Embralyne didn't sound particularly hopeful about how her father would receive the news, then. Especially since the princess had done more than 'play a minor role.' Which Vivi had expected, but also felt her stomach sinking at.

"That decree against interference exists for a reason," Embralyne continued. "My father says that Fate is neither good nor evil; it simply conspires to pull events together, much as you remarked earlier. The more powerful or important a person is, the more likely they are to be tangled up in its weave. And indeed, we faced only one Cataclysm's invasion across a thousand years, under his guidance."

A snort, with a plume of black smoke erupting from the dragon's nostrils.

"This further supports his theory, does it not? Thanks to what I did at Prismarche, how thoroughly I intervened in matters that did not involve us, here I am escorting the Sorceress back to the heart of my lands. Drawing in my father against his will. Would that have happened had I not enmeshed myself despite his orders?"

Vivi wanted to reject Embralyne's reasoning, but after consideration, she frowned instead. Truthfully, she had been putting off visiting the dragons for a number of reasons, and that probably would have continued if not for Embralyne defending Prismarche and their subsequent interactions.

"I would have come to you eventually. The timeline just moved up."

"Either way."

The conversation ended there, with Vivi not feeling reassured about her original concerns.

Surely the Dragon King wouldn't be too harsh on his daughter. But what would Vivi do if she found out he did intend to be? She truly believed it wouldn't come to him executing his own daughter—that felt ludicrous—but in truth, she didn't know Cinereus well, and while she did see him as an honorable man and ruler, he was also undoubtedly ruthless. As a king of such an arrogant and willful race needed to be.

They soared for a few minutes before Embralyne restarted the dialogue.

"I won't be escorting you in as a prisoner, but refrain from speaking or drawing attention to yourself until my father has made a decision on how to proceed. A new face at the Palace will be intriguing, but not unheard of. Not enough to cause a commotion on sight. There are three known clans of white dragons, and one of them is especially reclusive—you'll be assumed a hermit of theirs, or something similar."

Vivi hadn't considered the possibility of stirring up intrigue simply by wearing a halfdragon form, but she supposed that was naïve. Dragons were hardly a dying breed—Vivi had no idea what the number was, though she expected between one and five hundred called the Sky-Pillar Range home—but they also weren't so common that new faces were inconsequential.

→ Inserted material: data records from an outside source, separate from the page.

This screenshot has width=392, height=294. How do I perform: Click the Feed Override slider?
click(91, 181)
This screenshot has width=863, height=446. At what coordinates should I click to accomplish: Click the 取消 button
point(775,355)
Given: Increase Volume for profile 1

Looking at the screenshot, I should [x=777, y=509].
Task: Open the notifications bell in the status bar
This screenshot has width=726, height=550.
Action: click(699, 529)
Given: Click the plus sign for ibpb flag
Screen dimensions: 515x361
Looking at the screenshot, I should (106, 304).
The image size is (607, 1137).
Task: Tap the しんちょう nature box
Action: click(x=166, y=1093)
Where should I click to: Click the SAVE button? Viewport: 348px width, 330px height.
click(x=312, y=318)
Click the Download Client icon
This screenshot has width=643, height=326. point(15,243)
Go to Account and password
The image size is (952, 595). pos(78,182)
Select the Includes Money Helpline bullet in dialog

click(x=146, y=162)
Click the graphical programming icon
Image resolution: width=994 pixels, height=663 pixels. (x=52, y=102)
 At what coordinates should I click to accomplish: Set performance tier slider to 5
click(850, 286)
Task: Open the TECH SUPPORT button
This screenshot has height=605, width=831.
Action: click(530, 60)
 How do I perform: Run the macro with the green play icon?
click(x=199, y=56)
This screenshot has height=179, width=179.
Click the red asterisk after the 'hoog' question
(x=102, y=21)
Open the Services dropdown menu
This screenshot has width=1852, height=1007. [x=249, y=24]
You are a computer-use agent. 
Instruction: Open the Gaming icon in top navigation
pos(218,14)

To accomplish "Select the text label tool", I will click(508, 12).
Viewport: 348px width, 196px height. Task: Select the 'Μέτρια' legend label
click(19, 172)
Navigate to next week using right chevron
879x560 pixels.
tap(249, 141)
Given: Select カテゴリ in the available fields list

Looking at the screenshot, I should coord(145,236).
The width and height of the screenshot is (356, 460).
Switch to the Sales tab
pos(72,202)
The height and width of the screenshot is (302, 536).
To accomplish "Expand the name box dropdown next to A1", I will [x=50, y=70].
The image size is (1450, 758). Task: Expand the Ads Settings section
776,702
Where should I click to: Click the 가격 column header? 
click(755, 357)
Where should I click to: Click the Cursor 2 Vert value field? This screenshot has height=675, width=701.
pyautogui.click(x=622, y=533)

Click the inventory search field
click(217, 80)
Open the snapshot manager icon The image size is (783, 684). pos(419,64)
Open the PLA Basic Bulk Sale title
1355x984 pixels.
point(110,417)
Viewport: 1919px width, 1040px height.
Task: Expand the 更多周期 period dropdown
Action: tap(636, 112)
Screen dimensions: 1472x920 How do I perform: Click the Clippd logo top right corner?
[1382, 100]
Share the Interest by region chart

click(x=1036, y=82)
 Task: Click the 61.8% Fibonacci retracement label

"The bigger interest, truthfully, will be that you're accompanying me," Embralyne said. "Regardless, we should be able to arrange a meeting with my father without you attracting undue scrutiny."

"I'll keep to myself and let you do the talking, don't worry."

"That would be for the best."

Silence settled once more, and this time Vivi let the dragon enjoy herself as they blurred along. Despite the hurry, Embralyne was clearly basking in getting to stretch her wings for the first time in a while.

The Sky-Pillar Range was only a fraction the size of a single human kingdom, so it wasn't long before Embralyne began slowing. Vivi refocused her drifting thoughts and peered into the distance.

There, coming into view, was the Dragon King's palace.